Task instructions:
Run through the data and copy out every line that mentions the word "computer".

Pixel coordinate grounding data:
++++++++++

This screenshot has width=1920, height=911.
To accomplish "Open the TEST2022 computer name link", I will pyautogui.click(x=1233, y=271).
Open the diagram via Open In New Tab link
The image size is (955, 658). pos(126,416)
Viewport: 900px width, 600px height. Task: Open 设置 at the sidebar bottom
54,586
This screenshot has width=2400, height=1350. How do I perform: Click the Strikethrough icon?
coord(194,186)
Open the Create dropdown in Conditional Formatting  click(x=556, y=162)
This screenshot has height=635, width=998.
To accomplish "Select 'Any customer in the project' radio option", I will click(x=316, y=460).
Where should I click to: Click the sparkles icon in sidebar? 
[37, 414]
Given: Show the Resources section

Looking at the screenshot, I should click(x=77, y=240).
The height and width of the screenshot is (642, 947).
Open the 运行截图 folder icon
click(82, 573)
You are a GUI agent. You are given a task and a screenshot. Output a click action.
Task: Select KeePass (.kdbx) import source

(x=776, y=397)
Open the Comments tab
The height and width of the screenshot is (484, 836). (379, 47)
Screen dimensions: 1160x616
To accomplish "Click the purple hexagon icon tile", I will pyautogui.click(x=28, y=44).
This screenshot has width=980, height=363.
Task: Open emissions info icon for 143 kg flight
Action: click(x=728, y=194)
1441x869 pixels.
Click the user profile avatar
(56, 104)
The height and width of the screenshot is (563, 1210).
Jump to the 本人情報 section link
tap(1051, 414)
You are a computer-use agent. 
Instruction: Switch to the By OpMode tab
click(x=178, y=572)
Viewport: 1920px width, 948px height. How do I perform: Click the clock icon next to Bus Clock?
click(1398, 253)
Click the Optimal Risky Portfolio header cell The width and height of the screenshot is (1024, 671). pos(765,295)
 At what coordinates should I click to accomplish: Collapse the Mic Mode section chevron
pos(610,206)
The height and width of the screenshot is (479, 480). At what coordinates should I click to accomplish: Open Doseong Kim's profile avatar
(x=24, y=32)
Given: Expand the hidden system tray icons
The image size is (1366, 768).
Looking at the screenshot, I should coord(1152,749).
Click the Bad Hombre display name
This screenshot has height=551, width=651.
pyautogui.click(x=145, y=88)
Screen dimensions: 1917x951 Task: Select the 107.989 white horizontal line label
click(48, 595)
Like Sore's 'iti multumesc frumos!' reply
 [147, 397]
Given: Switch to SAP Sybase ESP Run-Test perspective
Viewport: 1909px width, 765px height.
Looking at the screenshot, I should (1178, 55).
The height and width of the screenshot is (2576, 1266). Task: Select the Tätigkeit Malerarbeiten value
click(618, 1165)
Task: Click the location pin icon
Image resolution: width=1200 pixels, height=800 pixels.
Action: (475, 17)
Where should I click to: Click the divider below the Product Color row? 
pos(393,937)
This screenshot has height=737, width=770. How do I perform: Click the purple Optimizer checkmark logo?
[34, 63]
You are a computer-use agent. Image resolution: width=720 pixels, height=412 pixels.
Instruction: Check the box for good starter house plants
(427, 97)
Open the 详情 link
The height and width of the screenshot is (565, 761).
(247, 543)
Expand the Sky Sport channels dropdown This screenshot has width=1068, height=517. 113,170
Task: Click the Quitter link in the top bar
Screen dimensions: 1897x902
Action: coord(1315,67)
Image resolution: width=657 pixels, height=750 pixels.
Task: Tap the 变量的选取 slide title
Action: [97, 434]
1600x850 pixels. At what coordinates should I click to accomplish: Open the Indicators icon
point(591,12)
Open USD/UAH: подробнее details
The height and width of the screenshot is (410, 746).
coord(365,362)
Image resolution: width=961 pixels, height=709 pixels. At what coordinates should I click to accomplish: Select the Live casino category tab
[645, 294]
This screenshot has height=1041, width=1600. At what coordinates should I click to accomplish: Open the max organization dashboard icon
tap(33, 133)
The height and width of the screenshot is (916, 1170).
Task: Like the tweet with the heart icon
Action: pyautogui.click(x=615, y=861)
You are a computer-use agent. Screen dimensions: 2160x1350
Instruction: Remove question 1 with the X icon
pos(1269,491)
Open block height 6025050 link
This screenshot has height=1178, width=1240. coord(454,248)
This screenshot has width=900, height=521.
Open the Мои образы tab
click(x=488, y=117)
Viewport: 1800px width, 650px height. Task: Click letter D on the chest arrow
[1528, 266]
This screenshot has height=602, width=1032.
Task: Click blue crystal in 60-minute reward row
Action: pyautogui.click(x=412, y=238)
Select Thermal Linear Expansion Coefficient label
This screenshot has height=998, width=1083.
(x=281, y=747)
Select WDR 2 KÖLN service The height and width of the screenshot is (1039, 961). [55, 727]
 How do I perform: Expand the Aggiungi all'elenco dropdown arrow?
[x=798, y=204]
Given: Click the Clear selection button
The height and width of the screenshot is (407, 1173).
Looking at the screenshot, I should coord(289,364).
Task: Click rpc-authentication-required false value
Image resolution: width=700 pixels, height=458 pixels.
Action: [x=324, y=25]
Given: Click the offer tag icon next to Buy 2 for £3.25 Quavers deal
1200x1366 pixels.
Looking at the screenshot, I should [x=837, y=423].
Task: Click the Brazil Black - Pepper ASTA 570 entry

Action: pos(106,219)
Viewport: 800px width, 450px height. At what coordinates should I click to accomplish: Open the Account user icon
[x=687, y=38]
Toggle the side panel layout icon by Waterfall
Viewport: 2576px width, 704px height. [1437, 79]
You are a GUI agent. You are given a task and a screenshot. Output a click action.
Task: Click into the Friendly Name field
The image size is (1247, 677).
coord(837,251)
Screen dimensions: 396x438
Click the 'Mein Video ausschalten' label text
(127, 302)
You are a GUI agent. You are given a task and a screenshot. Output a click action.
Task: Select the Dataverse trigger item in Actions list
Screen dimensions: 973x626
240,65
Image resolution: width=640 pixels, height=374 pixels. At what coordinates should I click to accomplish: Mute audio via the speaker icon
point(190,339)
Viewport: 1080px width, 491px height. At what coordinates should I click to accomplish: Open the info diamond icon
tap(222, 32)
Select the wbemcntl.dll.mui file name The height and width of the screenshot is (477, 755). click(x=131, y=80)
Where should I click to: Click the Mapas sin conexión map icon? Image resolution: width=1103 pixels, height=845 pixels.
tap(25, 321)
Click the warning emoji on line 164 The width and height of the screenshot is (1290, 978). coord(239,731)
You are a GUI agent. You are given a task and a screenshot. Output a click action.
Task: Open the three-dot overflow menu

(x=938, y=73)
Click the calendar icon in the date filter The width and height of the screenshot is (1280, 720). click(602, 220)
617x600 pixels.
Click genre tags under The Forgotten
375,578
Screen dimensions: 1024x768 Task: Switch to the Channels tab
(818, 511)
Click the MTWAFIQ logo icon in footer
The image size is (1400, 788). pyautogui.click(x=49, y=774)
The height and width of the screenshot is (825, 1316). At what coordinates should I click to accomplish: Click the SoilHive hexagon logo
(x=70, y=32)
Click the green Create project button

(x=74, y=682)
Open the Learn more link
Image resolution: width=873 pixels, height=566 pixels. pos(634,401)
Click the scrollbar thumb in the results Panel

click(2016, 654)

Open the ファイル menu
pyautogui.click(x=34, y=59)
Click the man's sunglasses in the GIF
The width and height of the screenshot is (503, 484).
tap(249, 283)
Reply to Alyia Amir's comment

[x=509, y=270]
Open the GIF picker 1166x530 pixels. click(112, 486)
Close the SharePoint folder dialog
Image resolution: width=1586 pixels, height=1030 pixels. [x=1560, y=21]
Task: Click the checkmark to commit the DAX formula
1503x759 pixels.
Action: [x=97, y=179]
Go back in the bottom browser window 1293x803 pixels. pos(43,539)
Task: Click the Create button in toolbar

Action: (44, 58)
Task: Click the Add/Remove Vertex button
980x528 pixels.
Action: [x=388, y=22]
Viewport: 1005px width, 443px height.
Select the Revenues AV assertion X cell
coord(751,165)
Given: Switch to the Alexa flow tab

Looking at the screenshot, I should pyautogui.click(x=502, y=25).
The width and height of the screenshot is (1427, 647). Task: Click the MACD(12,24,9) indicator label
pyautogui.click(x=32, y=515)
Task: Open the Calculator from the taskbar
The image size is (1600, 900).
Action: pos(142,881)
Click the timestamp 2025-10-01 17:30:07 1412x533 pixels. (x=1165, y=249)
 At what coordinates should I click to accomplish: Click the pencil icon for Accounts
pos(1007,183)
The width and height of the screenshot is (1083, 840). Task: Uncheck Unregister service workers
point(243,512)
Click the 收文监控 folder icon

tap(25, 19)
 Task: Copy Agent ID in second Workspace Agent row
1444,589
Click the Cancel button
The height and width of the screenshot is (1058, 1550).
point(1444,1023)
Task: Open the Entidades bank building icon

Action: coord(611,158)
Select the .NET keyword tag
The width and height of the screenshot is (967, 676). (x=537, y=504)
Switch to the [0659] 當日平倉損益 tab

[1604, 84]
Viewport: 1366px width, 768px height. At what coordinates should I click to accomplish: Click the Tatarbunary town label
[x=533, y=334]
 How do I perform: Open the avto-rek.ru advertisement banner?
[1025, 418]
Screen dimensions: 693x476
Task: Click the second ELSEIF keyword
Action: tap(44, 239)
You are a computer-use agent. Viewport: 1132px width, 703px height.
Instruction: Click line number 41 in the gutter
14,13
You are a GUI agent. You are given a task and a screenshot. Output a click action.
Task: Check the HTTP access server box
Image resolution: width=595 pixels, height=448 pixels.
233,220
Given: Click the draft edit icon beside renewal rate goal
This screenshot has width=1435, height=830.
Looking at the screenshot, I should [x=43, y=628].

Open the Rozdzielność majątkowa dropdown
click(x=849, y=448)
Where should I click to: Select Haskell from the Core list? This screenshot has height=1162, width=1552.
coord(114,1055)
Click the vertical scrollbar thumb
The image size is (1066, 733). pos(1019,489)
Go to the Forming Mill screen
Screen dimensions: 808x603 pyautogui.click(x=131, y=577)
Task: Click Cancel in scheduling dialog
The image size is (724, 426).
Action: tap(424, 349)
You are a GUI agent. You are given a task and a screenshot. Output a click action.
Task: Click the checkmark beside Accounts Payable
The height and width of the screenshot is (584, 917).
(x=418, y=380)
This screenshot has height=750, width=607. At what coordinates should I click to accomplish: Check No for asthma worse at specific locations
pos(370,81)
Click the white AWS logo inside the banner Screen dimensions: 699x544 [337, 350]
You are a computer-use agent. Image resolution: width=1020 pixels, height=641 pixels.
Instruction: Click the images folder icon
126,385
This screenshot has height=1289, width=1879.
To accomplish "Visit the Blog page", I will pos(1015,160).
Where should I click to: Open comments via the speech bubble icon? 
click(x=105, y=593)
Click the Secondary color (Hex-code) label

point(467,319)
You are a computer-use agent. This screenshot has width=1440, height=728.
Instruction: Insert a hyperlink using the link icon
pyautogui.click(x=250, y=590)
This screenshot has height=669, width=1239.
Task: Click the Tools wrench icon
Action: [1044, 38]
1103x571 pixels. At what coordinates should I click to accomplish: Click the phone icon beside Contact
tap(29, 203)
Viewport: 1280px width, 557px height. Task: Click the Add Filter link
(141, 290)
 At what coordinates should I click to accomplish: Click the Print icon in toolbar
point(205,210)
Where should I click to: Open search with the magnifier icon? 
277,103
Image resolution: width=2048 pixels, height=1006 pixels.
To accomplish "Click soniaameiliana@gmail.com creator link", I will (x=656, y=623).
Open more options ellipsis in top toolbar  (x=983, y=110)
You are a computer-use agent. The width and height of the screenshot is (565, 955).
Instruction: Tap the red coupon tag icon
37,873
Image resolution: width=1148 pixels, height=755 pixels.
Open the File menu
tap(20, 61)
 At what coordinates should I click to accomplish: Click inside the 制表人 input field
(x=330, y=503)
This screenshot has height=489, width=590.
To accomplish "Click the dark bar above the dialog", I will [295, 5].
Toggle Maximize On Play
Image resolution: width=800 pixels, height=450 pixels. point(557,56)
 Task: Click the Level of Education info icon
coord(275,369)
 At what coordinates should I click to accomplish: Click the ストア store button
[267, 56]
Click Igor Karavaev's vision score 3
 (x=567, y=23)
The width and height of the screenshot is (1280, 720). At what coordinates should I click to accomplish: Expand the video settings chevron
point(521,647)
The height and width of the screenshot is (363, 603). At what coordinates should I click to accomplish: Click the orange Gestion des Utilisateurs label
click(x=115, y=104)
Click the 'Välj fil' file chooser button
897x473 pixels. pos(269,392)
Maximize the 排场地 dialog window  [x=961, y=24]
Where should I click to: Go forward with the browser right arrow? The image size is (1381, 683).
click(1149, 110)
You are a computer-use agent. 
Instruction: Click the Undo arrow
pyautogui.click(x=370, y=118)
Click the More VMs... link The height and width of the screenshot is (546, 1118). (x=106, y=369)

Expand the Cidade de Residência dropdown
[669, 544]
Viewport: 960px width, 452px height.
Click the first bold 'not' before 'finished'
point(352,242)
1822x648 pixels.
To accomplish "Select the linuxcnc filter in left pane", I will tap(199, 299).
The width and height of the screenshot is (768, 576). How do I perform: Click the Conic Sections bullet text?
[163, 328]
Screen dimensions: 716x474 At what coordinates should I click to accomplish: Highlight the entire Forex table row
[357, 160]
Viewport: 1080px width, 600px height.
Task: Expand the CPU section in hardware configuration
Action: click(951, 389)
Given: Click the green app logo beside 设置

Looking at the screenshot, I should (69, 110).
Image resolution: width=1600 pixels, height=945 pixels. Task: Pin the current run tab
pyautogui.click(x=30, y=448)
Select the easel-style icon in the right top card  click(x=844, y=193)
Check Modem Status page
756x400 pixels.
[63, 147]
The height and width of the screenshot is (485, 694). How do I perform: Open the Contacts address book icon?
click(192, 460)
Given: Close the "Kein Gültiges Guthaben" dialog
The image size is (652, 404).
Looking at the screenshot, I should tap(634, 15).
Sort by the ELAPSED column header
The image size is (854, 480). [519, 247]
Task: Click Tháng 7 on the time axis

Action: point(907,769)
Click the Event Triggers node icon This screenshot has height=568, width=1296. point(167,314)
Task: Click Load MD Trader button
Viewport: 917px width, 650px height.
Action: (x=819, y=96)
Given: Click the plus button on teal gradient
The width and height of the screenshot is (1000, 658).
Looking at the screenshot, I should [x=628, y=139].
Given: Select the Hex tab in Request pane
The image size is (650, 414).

++++++++++

Answer section:
To accomplish "Open the TEST2022 computer name link", I will pyautogui.click(x=1233, y=271).
You are a computer-use agent. 
You are a computer-use agent. Image resolution: width=720 pixels, height=412 pixels.
You are a computer-use agent. Screen dimensions: 2160x1350
You are a computer-use agent. Viewport: 1132px width, 703px height.
You are a computer-use agent. Image resolution: width=1020 pixels, height=641 pixels.
You are a computer-use agent. This screenshot has width=1440, height=728.
You are a computer-use agent. The width and height of the screenshot is (565, 955).
You are a computer-use agent. 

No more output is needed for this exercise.